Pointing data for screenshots
--
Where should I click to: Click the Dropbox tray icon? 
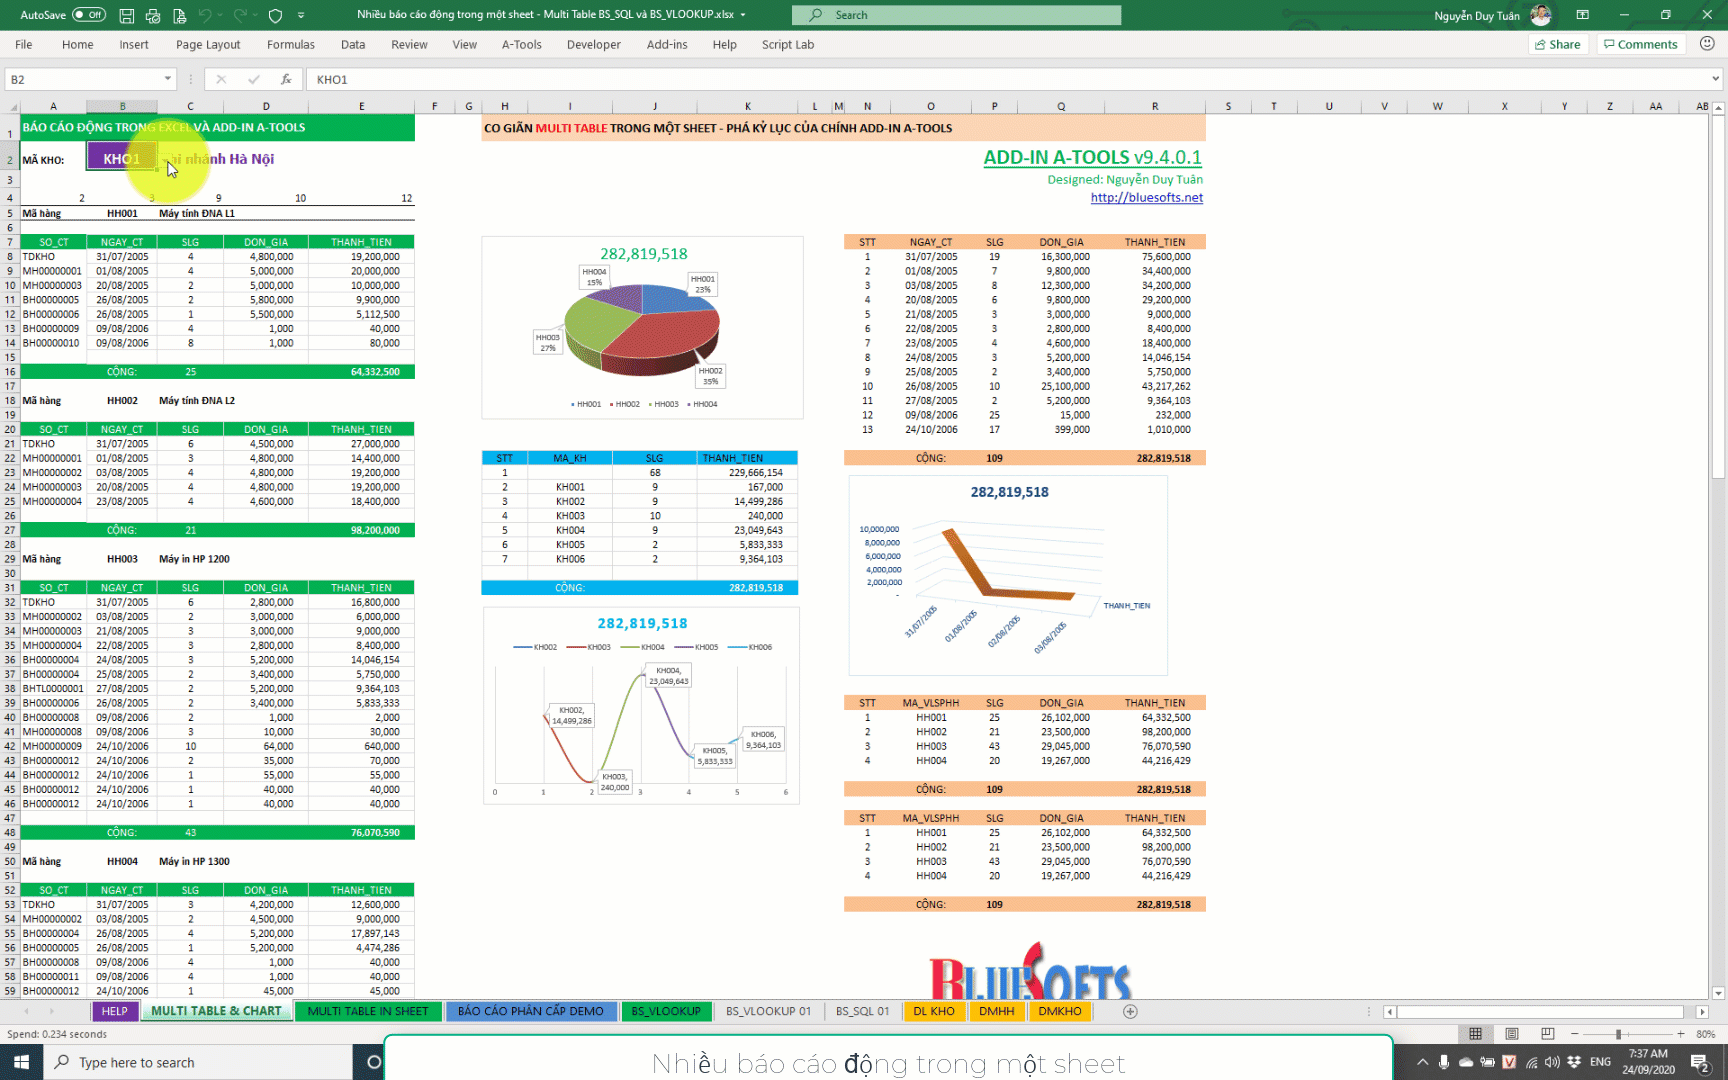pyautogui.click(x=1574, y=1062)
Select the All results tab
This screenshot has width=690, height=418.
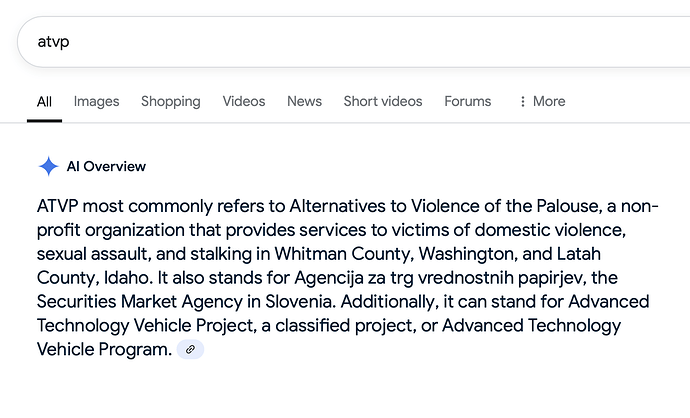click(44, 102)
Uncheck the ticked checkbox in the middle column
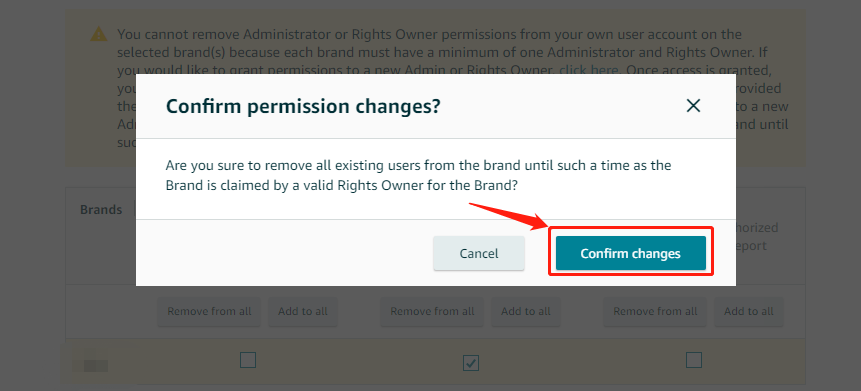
--
#### WRITTEN TASK:
Can you echo the rows word for word, starting at the line containing "Select the All results tab" and running through the end of the rows? Leave the pictures out of your answer.

#### COMPLETE RESPONSE:
Select the All results tab
This screenshot has width=690, height=418.
click(44, 102)
Uncheck the ticked checkbox in the middle column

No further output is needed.